Giving the histogram a shot...

E

ext_u

Ok I thought I would try to take the program one thing at a time. (If
you remember my last post I am trying to make a histogram with data on
the size of each word)
Anways first .. I obviously need to determine what a word actually is.
I wrote this program on my own without looking at the book or any
other resource once.

#include <stdio.h>
main()
{
int c;
int nword, nother;

nword = nother = 0;

while ((c = getchar()) != EOF)
{
if (c == ' ' ¦¦ '\t' ¦¦ '\n')
++nother;
else
++nword;
}
printf("Words = %d\nOther = %d", nword, nother);
}

I am basically just trying to tell the computer anything that is not a
blank space, a tab , or a newline is a word...
BUT everytime I run the program it adds to only the nother variable.
I can't figure out why, no matter what I type. I thought I had
written this program well and I even sketched it out on paper
beforehand , hehe.

I know you guys will probably find a horribly noobish mistake , but
please remember I started learning C all of like 48 hours ago.
 
M

Mike Wahler

ext_u said:
Ok I thought I would try to take the program one thing at a time. (If
you remember my last post I am trying to make a histogram with data on
the size of each word)
Anways first .. I obviously need to determine what a word actually is.
I wrote this program on my own without looking at the book or any
other resource once.

#include <stdio.h>
main()

int main()

Encouragement:

Very good. Many novices make the mistake of
defining a 'char' for getchar() to store data
in. It must be 'int' as you have it, so it
can store EOF which is not guaranteed to fit
in a char.

int nword, nother;

nword = nother = 0;

Informative:

Rather than defining and then assigning after the fact,
you can give your variable initial values at definition time:

int nword = 0;
int nother = 0;

I recommend defining only one variable per line.
The reasons for this will become evident as you progress
(essentially makes the code easier to read and maintain,
and prevents possibly 'silly' mistakes, especially when
you start to work with pointers).

while ((c = getchar()) != EOF)
{
if (c == ' ' ¦¦ '\t' ¦¦ '\n')
++nother;
else
++nword;
}
printf("Words = %d\nOther = %d", nword, nother);
}

I am basically just trying to tell the computer anything that is not a
blank space, a tab , or a newline is a word...

More encouragement:

Well, I'm sure you realize that's not the ultimate goal,
but I'm glad to see you simplify things so you can get
*something* working.
BUT everytime I run the program it adds to only the nother variable.
I can't figure out why, no matter what I type. I thought I had
written this program well and I even sketched it out on paper
beforehand , hehe.

That is a very good idea, although in this case, it doesn't
help. :-( Your problem is a misunderstanding of operator
syntax.
I know you guys will probably find a horribly noobish mistake , but
please remember I started learning C all of like 48 hours ago.

Yes, you did make a (very common) novice mistake. Don't feel bad,
many others have done this. The problem is with your statement:

if (c == ' ' ¦¦ '\t' ¦¦ '\n')
++nother;

The comparison operator (==) takes exactly two operands.

(REQUIRED ACTIONS)
(1) Decide whether each statement agrees with the C forum thread, and answer yes or no for each, quoting the deciding words: (a) The poster wrote the program without consulting the book. (b) Every run of the program increased only the nword variable. (c) The reply advises defining only one variable per line.
(2) According to the reply in the C forum thread, how many operands does the comparison operator (==) take?
(3) Go on with the C forum thread about the word-counting program, starting after its final sentence.

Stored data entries

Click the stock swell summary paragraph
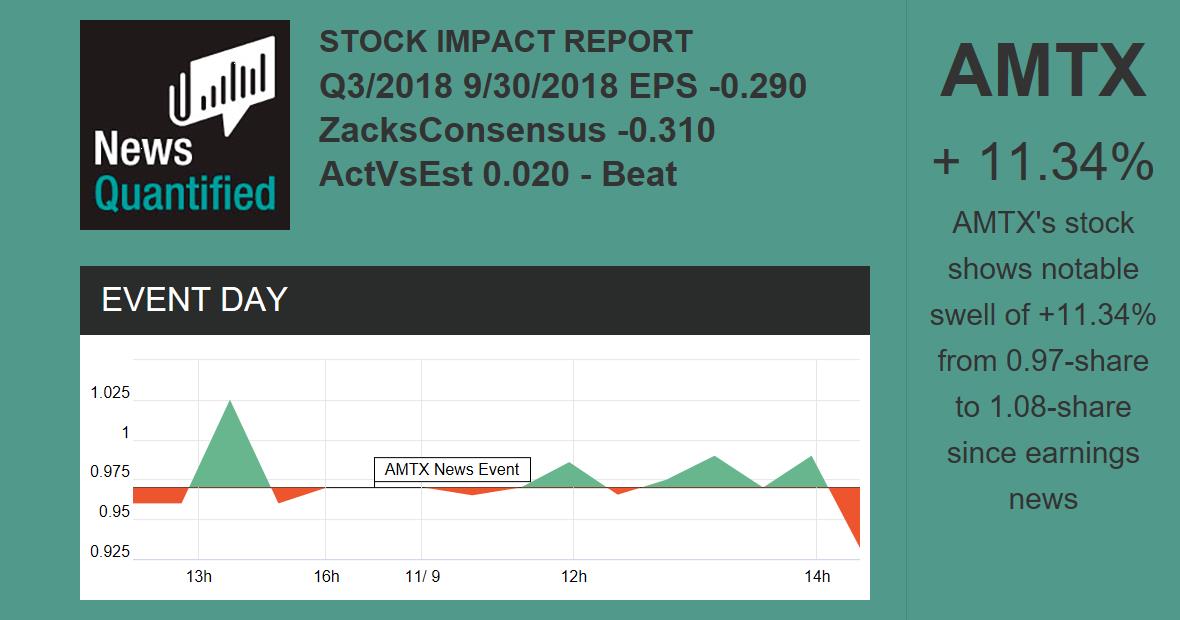 [x=1042, y=360]
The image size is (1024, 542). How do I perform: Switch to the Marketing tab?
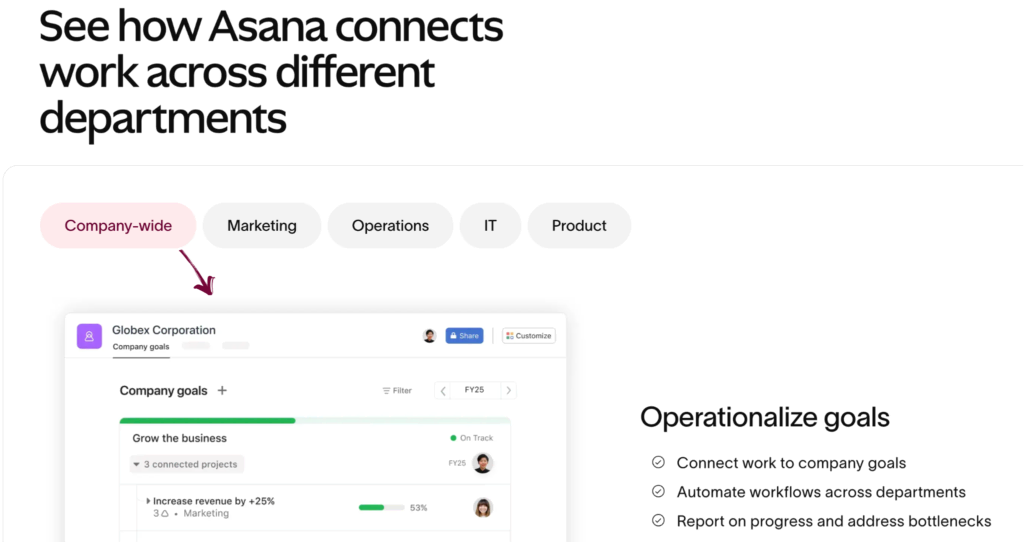tap(262, 226)
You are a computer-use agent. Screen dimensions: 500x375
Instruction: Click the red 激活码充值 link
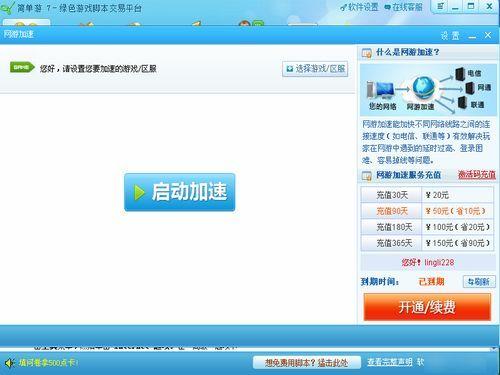coord(477,175)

(WRITTEN ANSWERS)
(1)
(a) Yes: "I wrote this program on my own without looking at the book or any other resource once."
(b) No: "BUT everytime I run the program it adds to only the nother variable."
(c) Yes: "I recommend defining only one variable per line."

(2) It takes exactly two operands.

(3)
You supplied 'c' as the 'left-hand' operand, and the
expression, ( ' ' || '\t' || '\n' ) as the 'right-hand'
operand. The 'logical or' operator (||) returns true
if either of its operands yields a nonzero (true) value.
None of ' ', '\t', or '\n' have a value of zero, so 'or-ing'
any or all of them together will always yield nonzero (true).

To express 'if c is equal to any of ' ', '\t', or '\n', you
need to express three distinct comparisons, 'or-d' together.
Write:

if (c == ' ' || c == '\t' || c == '\n')
++nother;
else
++nword;

You made a very good try. Great work.

-Mike
 
M

Mike Wahler

After looking at Kevin's reply, and seeing how mine
appears, it seems you might be using the wrong characters
to express logical 'or'. On a U.S. PC keyboard, it's the
shifted 'backslash' key. If you have some other keyboard,
I don't know which it is. Better check that out.

[snip]
Yes, you did make a (very common) novice mistake. Don't feel bad,
many others have done this. The problem is with your statement:

if (c == ' ' ¦¦ '\t' ¦¦ '\n')
++nother;

I copy/pasted the above from your post.
The comparison operator (==) takes exactly two operands.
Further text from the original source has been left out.